Having seen his side face the bottom three Championship clubs in their last three games and fail to muster so much as a goal, everything now depends on Hull's final game of the season – at home to the champions, Cardiff. Should Watford, who face Leeds at Vicarage Road, better their result, Hull will have blown their shot at a financial open goal potentially worth £120m.
"If the nerves have got to them, then we might as well pack up now because we are [still] in it," said Bruce after a 2-0 defeat at Barnsley that reduced the certainty of promotion to a question mark. An early goal by Jacob Mellis and Chris O'Grady's second-half strike wrapped up the win for Barnsley.
"We have had a completely dispiriting time in which we have taken one point from our last three games – all against the bottom three," added the manager.
Choking is part of professional sport, whether it is Jean van de Velde self-destructing on the final green at Carnoustie when he needed just two over par to take the Open in 1999, or Bayern Munich refusing to win the Champions League with Chelsea at their mercy last year.
This season the atmosphere at the KC Stadium has been criticised for its flatness. There can be no repetition on Saturday when Cardiff, led by Malky Mackay, who played for and managed Watford, come north.

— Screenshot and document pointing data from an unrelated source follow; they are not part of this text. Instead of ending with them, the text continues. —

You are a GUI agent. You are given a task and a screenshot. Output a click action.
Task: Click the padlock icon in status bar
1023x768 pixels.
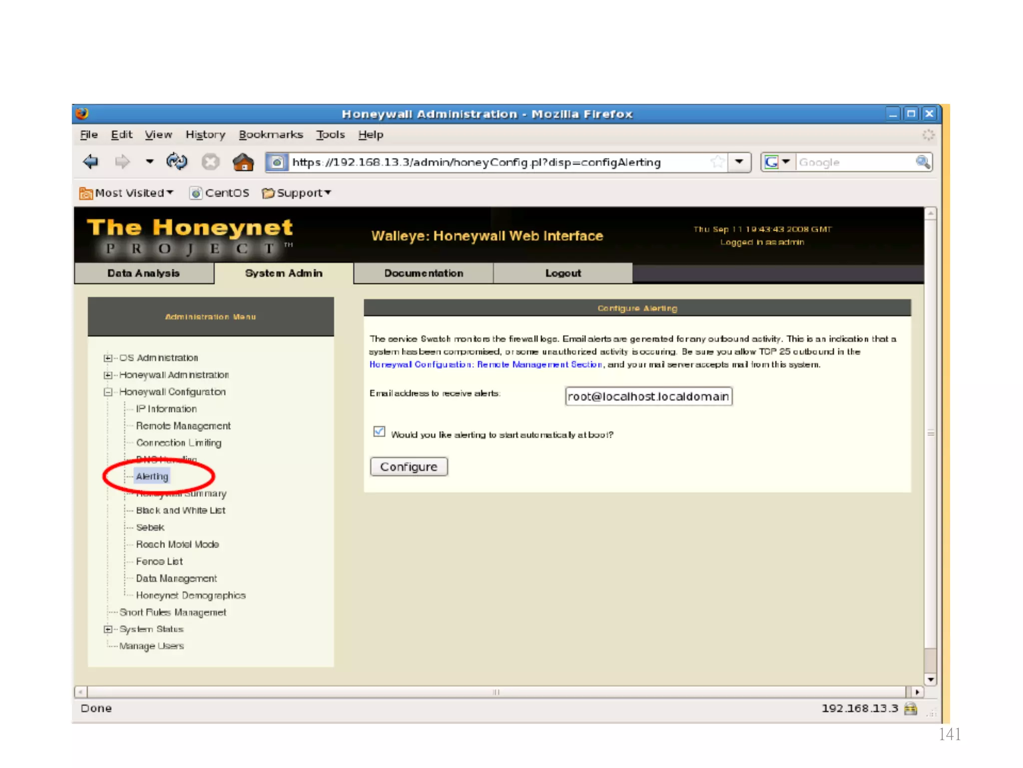coord(911,708)
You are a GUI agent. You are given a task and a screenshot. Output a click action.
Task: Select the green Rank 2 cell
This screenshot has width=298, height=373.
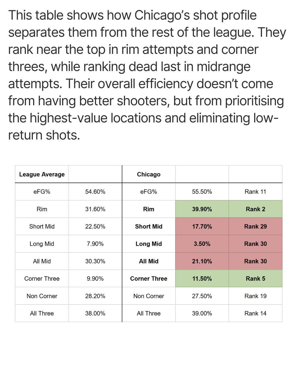[256, 209]
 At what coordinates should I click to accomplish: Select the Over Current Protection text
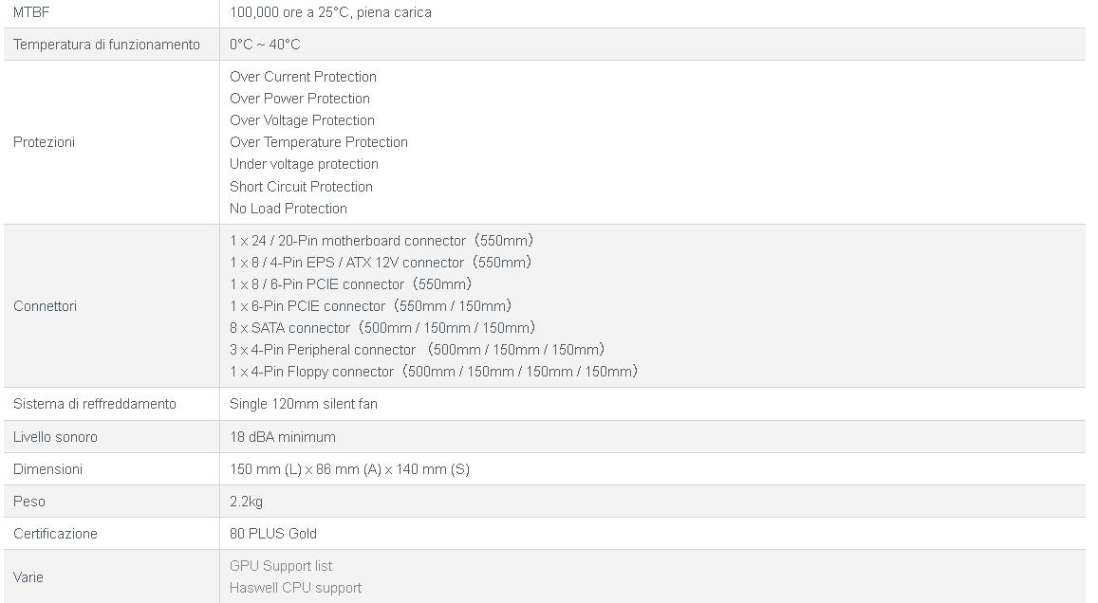[x=303, y=77]
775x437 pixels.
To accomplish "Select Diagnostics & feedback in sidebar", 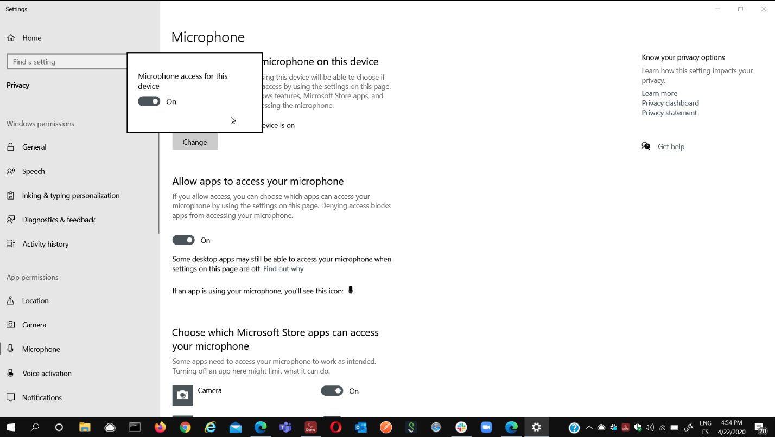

"Now is not the time for analysis," said Bruce. "The question to us should be, what are we going to do about it? All through the season they have shown the resilience to come back and win. We have a week to go out and show our teeth."
They may be a point behind Hull, but the momentum is with Watford. They have won their last two matches and face a Leeds side they thrashed 6-1 at Elland Road in November.
When Bruce took over at Hull in the summer, he remarked he was inheriting a side that might finish in the top eight or make the play-offs. They have over-achieved for most of the season but when it came to the business end of it, they have looked like the squad that perhaps, deep in his heart, Bruce knew them to be.
By using three centre-halves and employing Ahmed Elmohamady and Corry Evans as wing-backs, he had revolutionised Hull's approach until the loss of Sone Aluko exposed a very thin attack. "Scoring goals has been our Achilles heel," said Bruce.
Between them the club's three strikers, Jay Simpson, Nick Proschwitz and Matty Fryatt, have managed two league goals since October. Given that Fryatt has just returned from long-term injury, that is a cruel statistic but football, as those who poured into Oakwell from Humberside expecting a long, loud party are discovering, is a cruel business.